If you want a trained protection dog, expect to put in hours and hours of training for years, possibly it's whole life to get what you're saying you want. It's a life long commitment that I hope you're prepared to make. I hope you're ready to put in that kind of commitment because it's not going to just happen over the night. You're going to need the right lines and the right trainers.


----------



## Verivus

I would say it depends on the individual dog when it comes to being "attached to the hip". I've known GSDs that are like that, and then I've known other GSDs who were more content with lazing about on their own somewhere nearby (especially this one Czech GSD I know, definitely no cuddlebug though nice enough). To clarify, I never said I don't want another cuddlebug; if the pup turned out to be like that I wouldn't have a problem, but if the pup did turn out more independent I wouldn't have a problem either. I do realize protection training is a lifetime commitment. And I know I need the right lines/trainers, which is why I'm doing my research.


----------



## Lucy Dog

As I said in my above post, speak to Chris Wild. Send her a private message about what you're looking for and see if she's able to help and give you some advice. You will not be disappointed.


----------



## Verivus

Thank's Lucy, I'll definitely get on that.


----------



## JakodaCD OA

I guess I have to ask what is "old world czech"? 

If the dog you posted you like, why not go to that breeder? why not go for an adult /older partially trained dog?


----------



## jaggirl47

A few good kennels that specialize in Czech dogs are

Van Den Heuvel Kennels German Shepherd Dogs Van Den Heuvel k9 406-458-6102
Shepherds By Design German Shepherd breeder, German Shepherd puppies,  Czech German Shepherd Puppies, 815-787-4618
Schraderhaus K9 SchraderhausK9.com - +1.253.843.1123 PST - German Shepherd Working Dogs
Alpine K9 Czech German Shepherd Dogs from Alpine K9
Dragon GSD Dragon German Shepherd, 623-388-0494, German Shepherd Puppies, Czech German Shepherd, Working Dogs, Personal Protection Dogs, Police, K9

I have a 4 1/2 month pup from Shepherds By Design and she is everything I could have asked for. A total brat and absolutely perfect. 
I have also spoken with the owners of all of these kennels. They have all been a huge source of information for me. I think I could own Czech line dogs for 20 years and still need to go out for advice. 
Good luck in your search. I am very happy everyday I went with my Czech line.


----------



## atravis

Cuddlebugs? HAH! As if. 

Mulder is DDR/Czech, and hardly what I would consider a "cuddlebug". And attached to the hip he most certainly is NOT. Doesn't mean he isn't extremely bonded, he always has an eye out on me, and never misses a step I take... but he doesn't stand, doe-eyed, hanging on my every word. I honestly wouldn't like a dog like that, and GSDs most certainly do not uniformly fit into that description of them. 

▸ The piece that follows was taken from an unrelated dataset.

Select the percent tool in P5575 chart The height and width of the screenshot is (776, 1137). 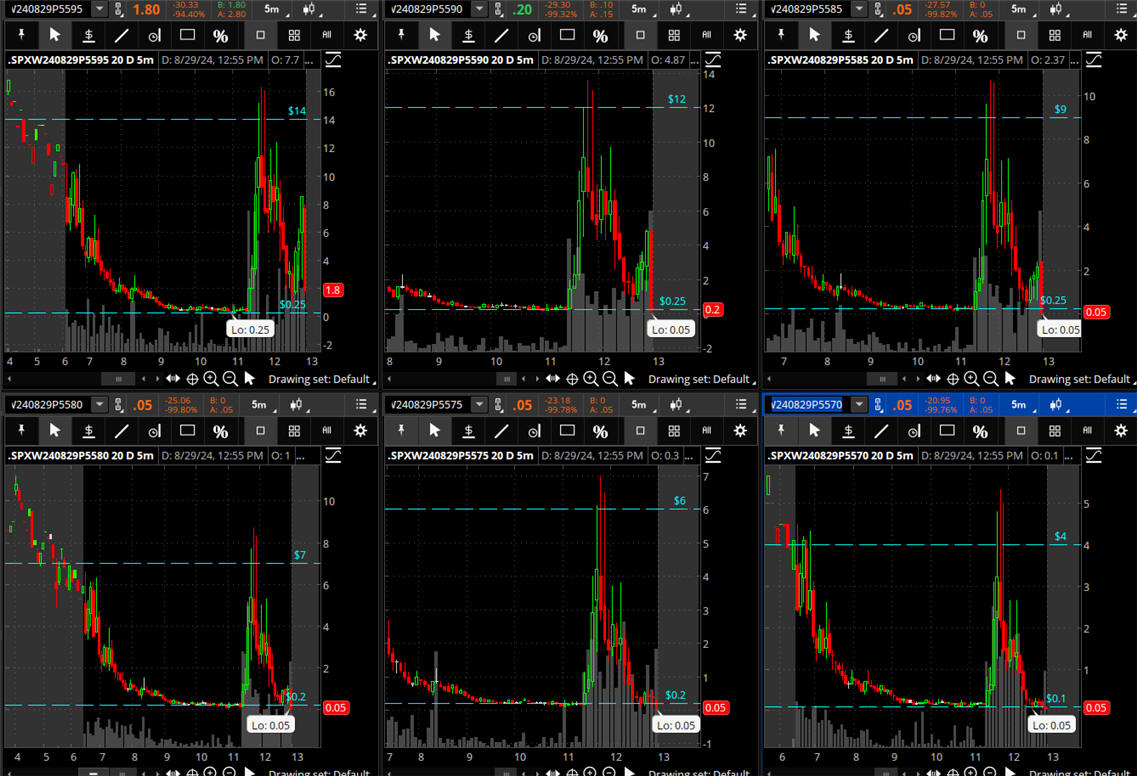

A chum of mine has two PPDs that hail from this kennel: New Page 1

I'll try and get her to post here for you, to offer more incite.

Edit: DUR! The dog you posted IS one of her dogs! Astor threw me off... Cain! lol


----------



## jaggirl47

atravis said:


> Cuddlebugs? HAH! As if.
> 
> Mulder is DDR/Czech, and hardly what I would consider a "cuddlebug". And attached to the hip he most certainly is NOT. Doesn't mean he isn't extremely bonded, he always has an eye out on me, and never misses a step I take... but he doesn't stand, doe-eyed, hanging on my every word. I honestly wouldn't like a dog like that, and GSDs most certainly do not uniformly fit into that description of them.
> 
> A chum of mine has two PPDs that hail from this kennel: New Page 1
> 
> I'll try and get her to post here for you, to offer more incite.
> 
> Edit: DUR! The dog you posted IS one of her dogs! Astor threw me off... Cain! lol


Too true! lol My 10 y/o AL/WGSL/BYBL is a complete cuddlebug and follows me everywhere. My pup is so far from that definition! She will lay on me when she wants to be loved but that normally lasts no more than 5 minutes. lol


----------



## JeanKBBMMMAAN

I think Chris is incredible, but WGWL seem to be her forte more, while someone like Cliff would be a resource for Czech dogs. I am going to move this thread to a section where he would perhaps see it.


----------



## jaggirl47

JeanKBBMMMAAN said:


> I think Chris is incredible, but WGWL seem to be her forte more, while someone like Cliff would be a resource for Czech dogs. I am going to move this thread to a section where he would perhaps see it.


 
You are so right! I completely forgot to add Cliff as a resource! He knows almost everything. lol


----------



## JeanKBBMMMAAN

Now you're in trouble! :rofl:


----------



## jaggirl47

JeanKBBMMMAAN said:


> Now you're in trouble! :rofl:


 
What's bad is I just sent him a PM yesterday asking him a question! 
Cliff, please don't be upset with me! :blush:


----------



## holland

So then maybe Cliff can explain what old world czech is-a dog with an old soul maybe??


----------



## jaggirl47

holland said:


> So then maybe Cliff can explain what old world czech is-a dog with an old soul maybe??


 
I think what the OP wants is a Czech dog with the proven older lines with the temperment and working ability Czech lines are known for. Maybe I am wrong but that's kind of what I am getting from it. People are getting too involved in the term "old world Czech".


----------



## Verivus

jaggirl47 said:


> I think what the OP wants is a Czech dog with the proven older lines with the temperment and working ability Czech lines are known for. Maybe I am wrong but that's kind of what I am getting from it. People are getting too involved in the term "old world Czech".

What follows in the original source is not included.